Data to examine below:
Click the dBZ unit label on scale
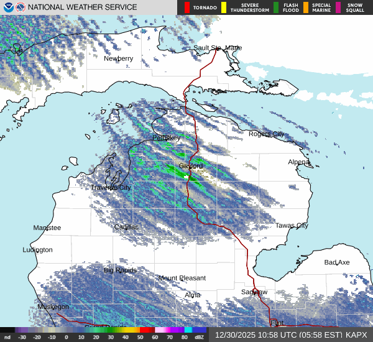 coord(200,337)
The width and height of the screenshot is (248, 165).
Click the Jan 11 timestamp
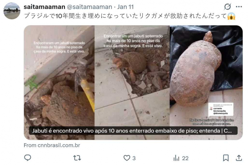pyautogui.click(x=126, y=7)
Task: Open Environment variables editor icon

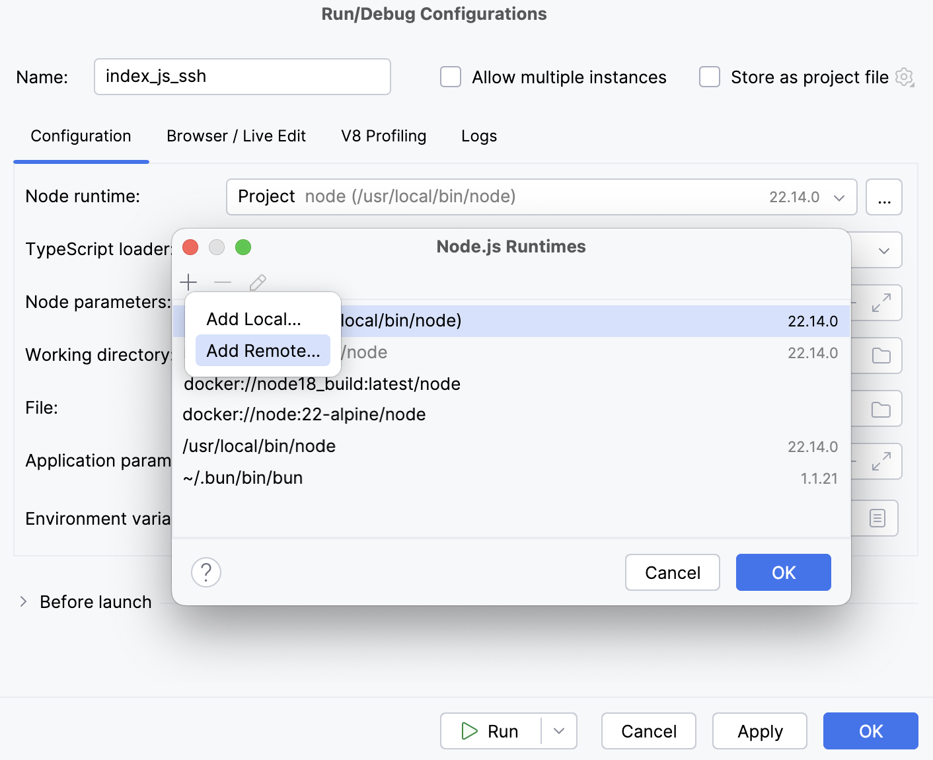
End of Data to examine.
** Aim of the exercise **
Print out every entry above without changing a word, and leave out the pictures.

** Result of this exercise **
Click the dBZ unit label on scale
 coord(200,337)
The width and height of the screenshot is (248, 165).
Click the Jan 11 timestamp
pyautogui.click(x=126, y=7)
Task: Open Environment variables editor icon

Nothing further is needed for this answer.